Stored dataset items
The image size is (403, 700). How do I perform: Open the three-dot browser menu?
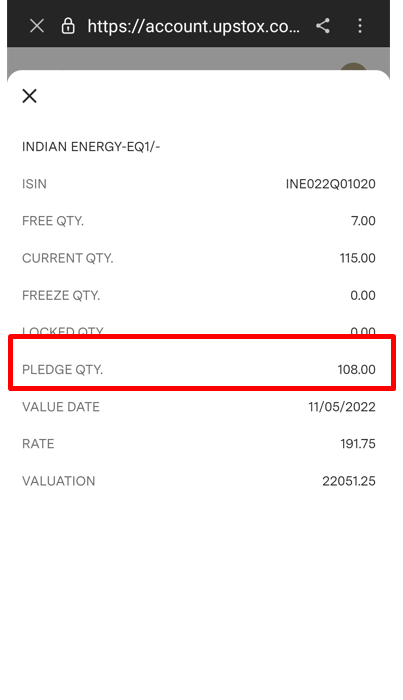coord(360,26)
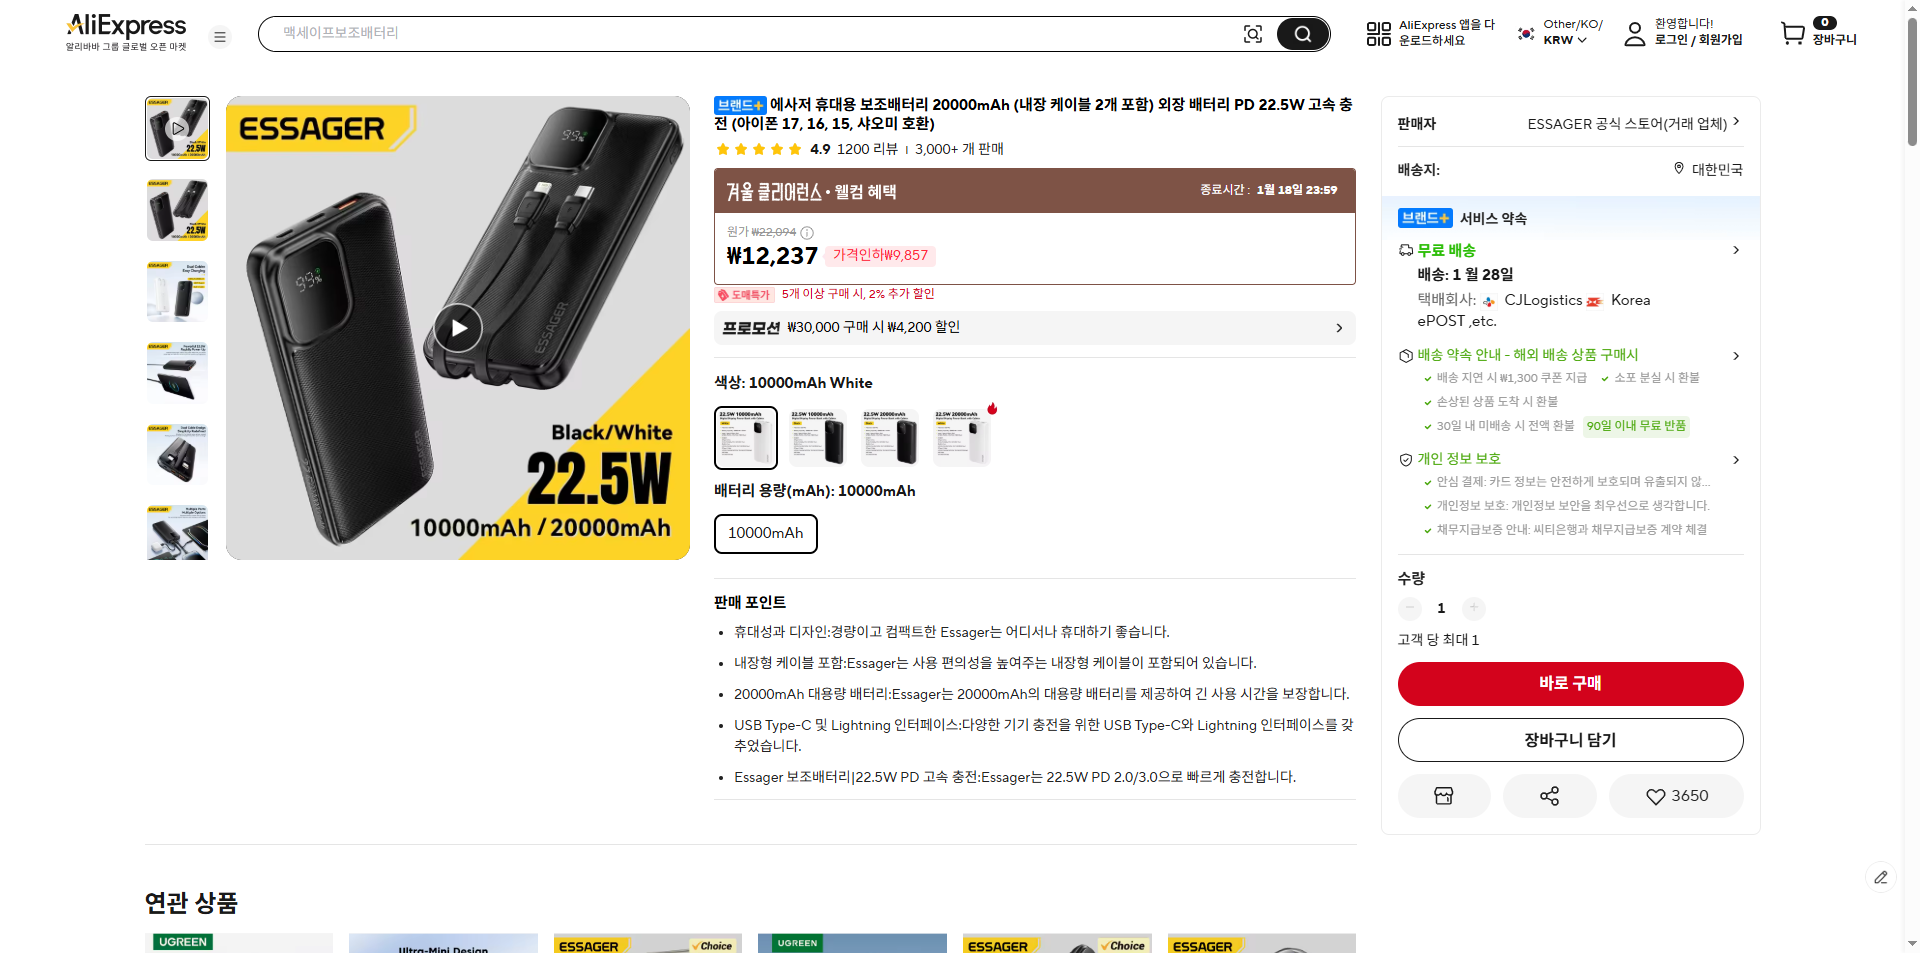Select the 10000mAh battery capacity option
Viewport: 1920px width, 953px height.
[x=765, y=533]
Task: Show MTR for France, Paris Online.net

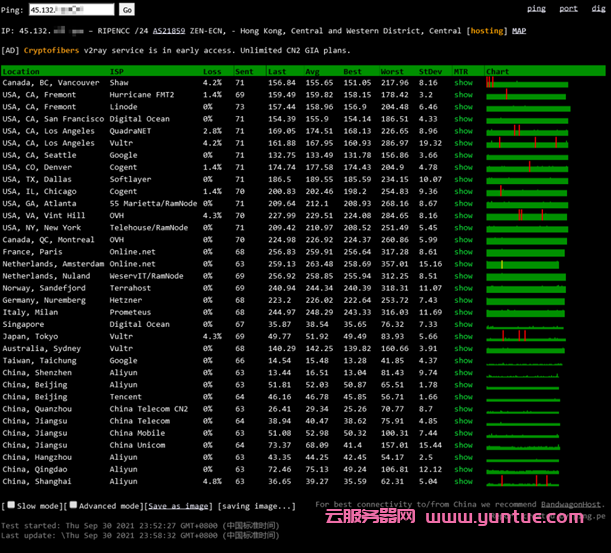Action: click(463, 252)
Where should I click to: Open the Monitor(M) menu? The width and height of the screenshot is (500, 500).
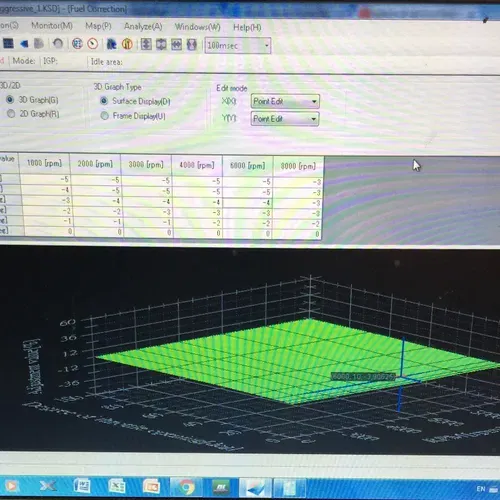tap(52, 25)
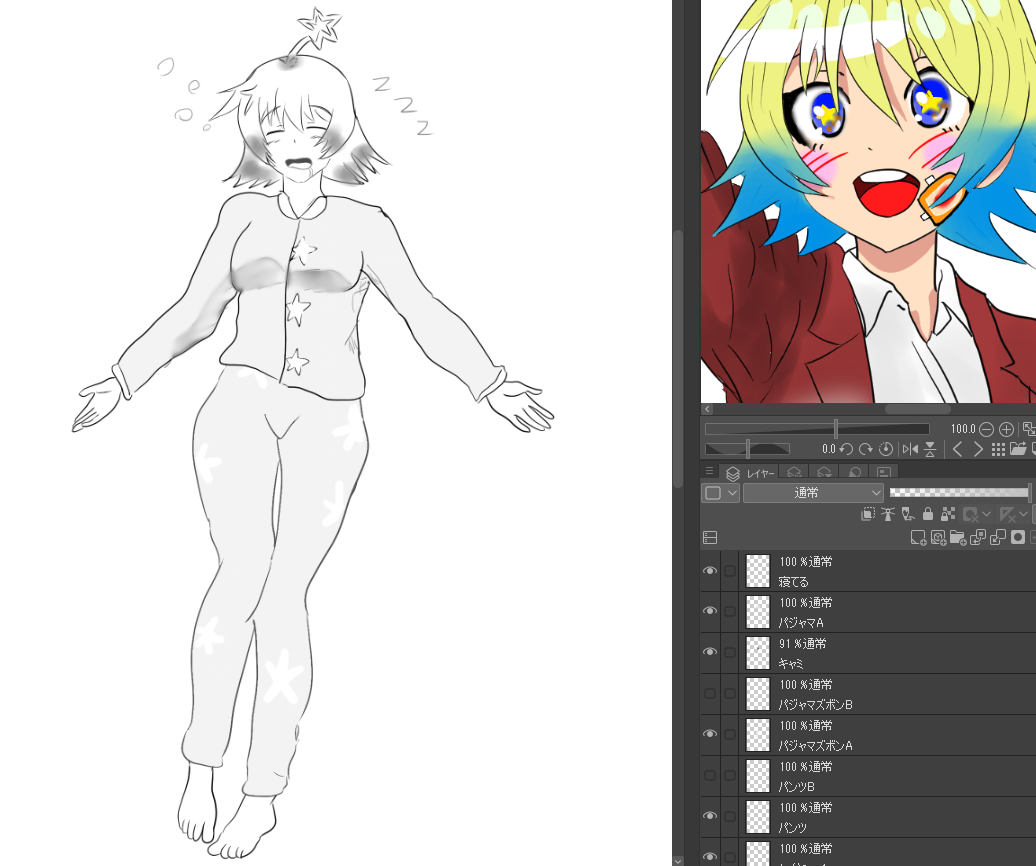Open the 通常 blending mode dropdown
1036x866 pixels.
[813, 492]
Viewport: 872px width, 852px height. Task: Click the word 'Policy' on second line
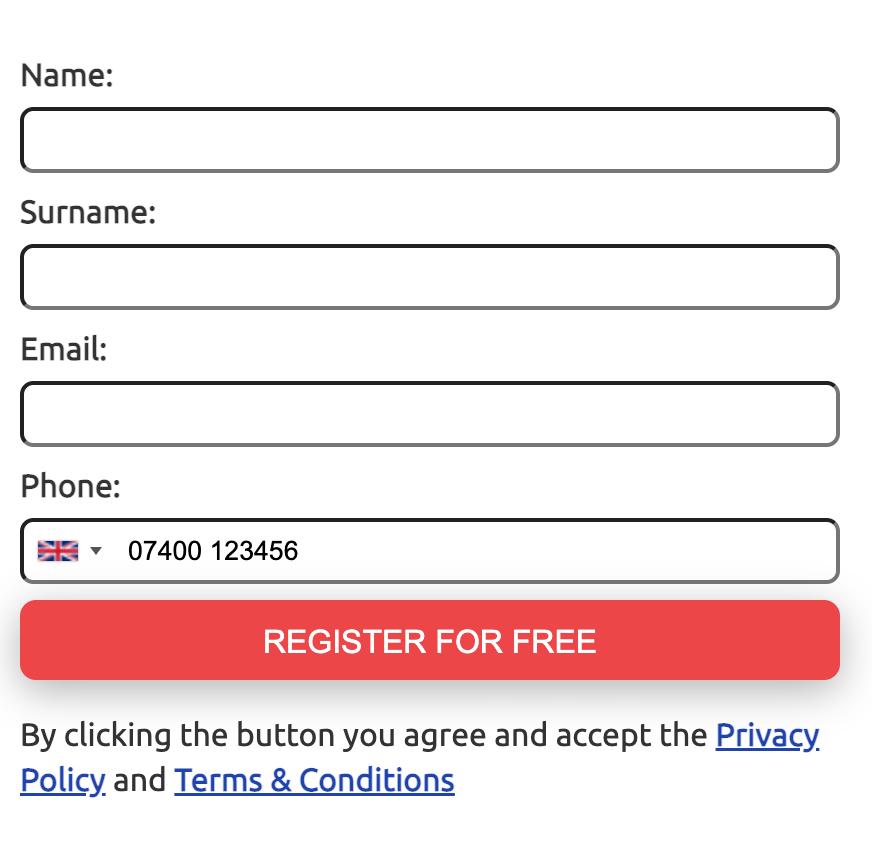(x=63, y=780)
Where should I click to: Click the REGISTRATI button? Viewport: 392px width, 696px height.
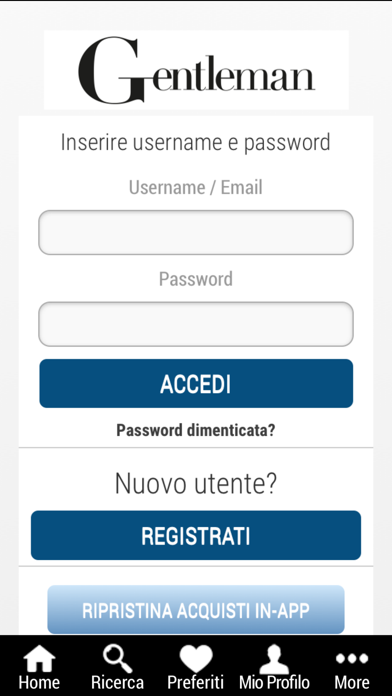point(196,535)
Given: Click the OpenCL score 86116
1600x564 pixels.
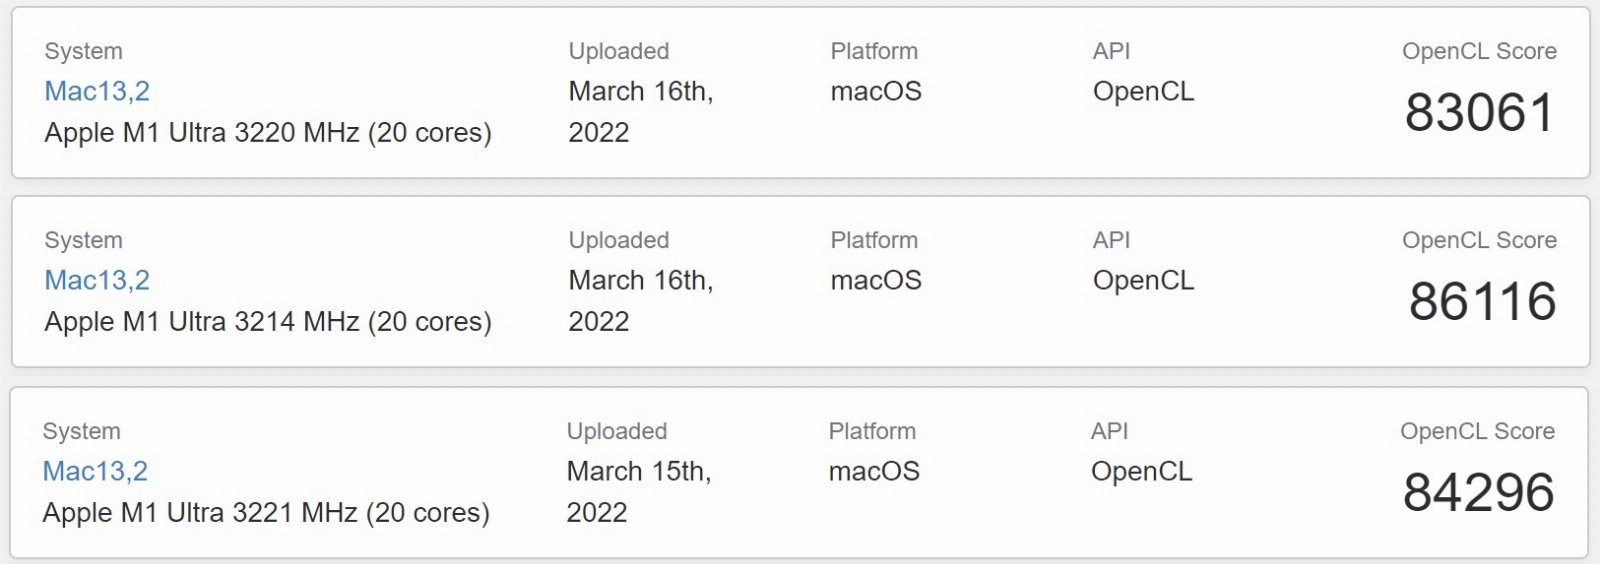Looking at the screenshot, I should point(1482,301).

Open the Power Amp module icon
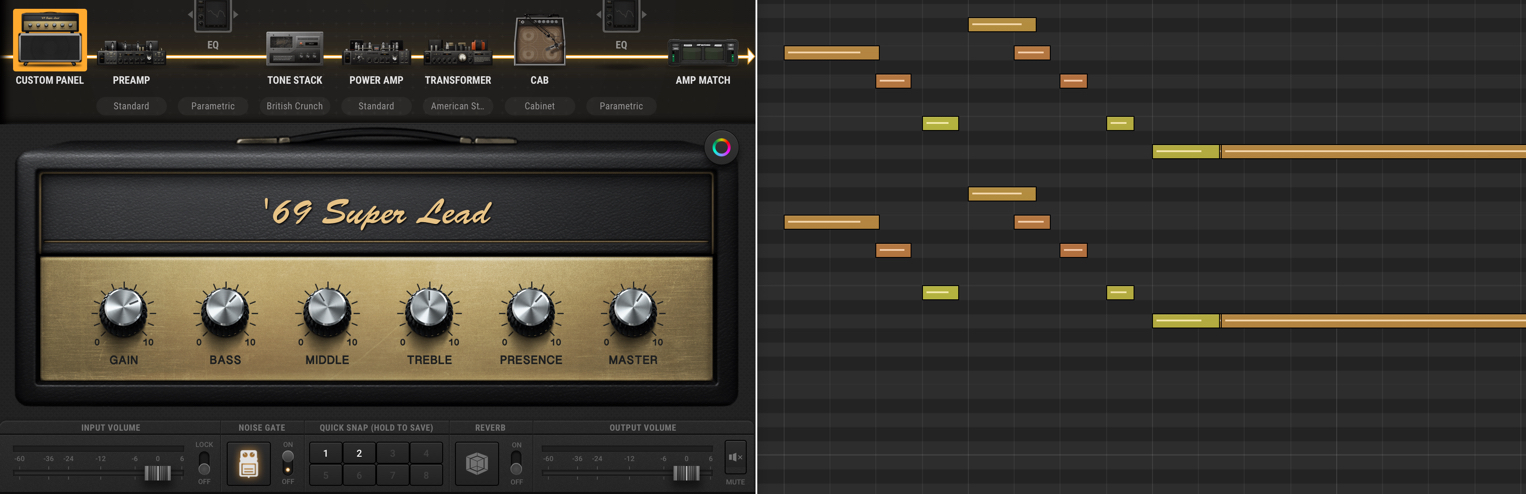pyautogui.click(x=376, y=54)
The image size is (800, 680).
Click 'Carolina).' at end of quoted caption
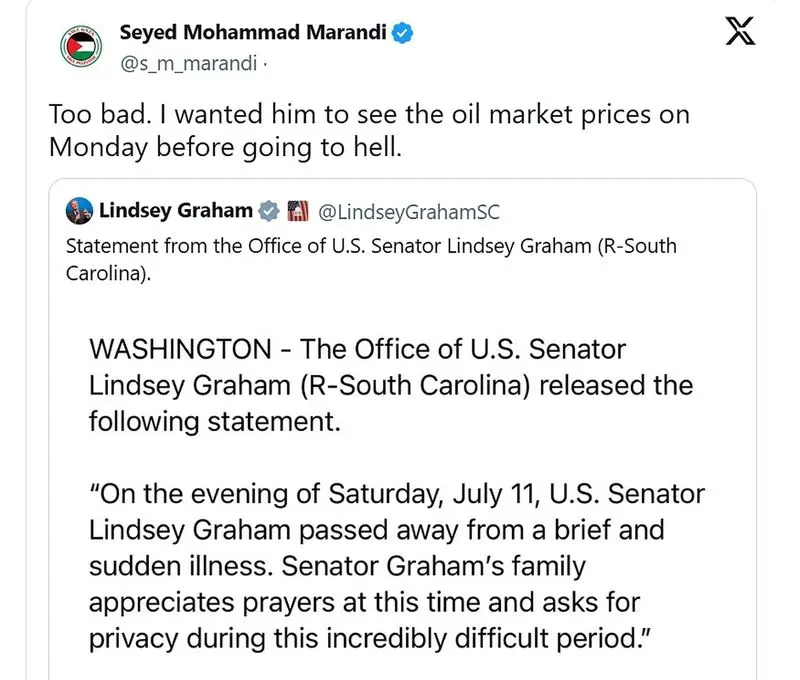coord(108,273)
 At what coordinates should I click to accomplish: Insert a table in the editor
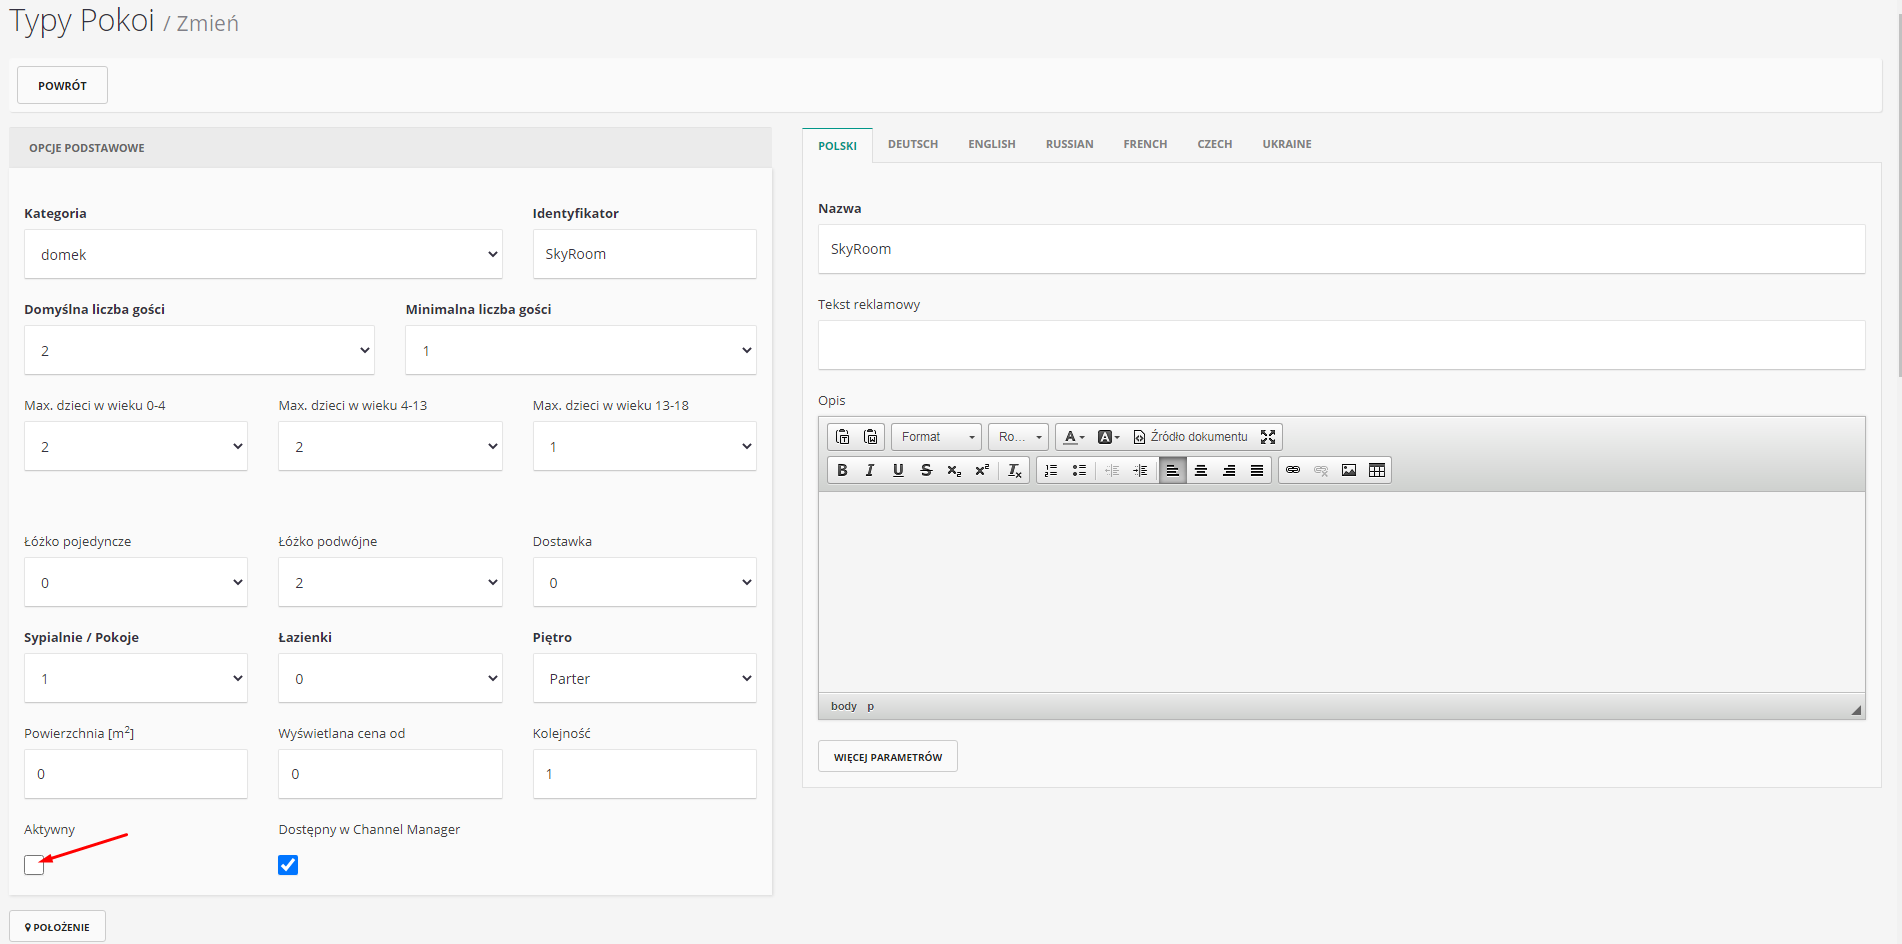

# WORK ORDER
What you give back must match the lines from the start of the records through the line that contains "Given: Click the OpenCL score 86116", exactly, with the pictures left out.

# RESPONSE
The image size is (403, 700). How do I perform: Open the three-dot browser menu?
coord(360,26)
Select the 10000mAh battery capacity option
Viewport: 1920px width, 953px height.
[x=765, y=533]
Task: Show MTR for France, Paris Online.net

Action: click(463, 252)
Where should I click to: Open the Monitor(M) menu? The width and height of the screenshot is (500, 500).
tap(52, 25)
Open the 通常 blending mode dropdown
1036x866 pixels.
[813, 492]
Viewport: 872px width, 852px height. Task: Click the word 'Policy' on second line
(x=63, y=780)
Where should I click to: Click the REGISTRATI button? Viewport: 392px width, 696px height.
point(196,535)
Given: Click the OpenCL score 86116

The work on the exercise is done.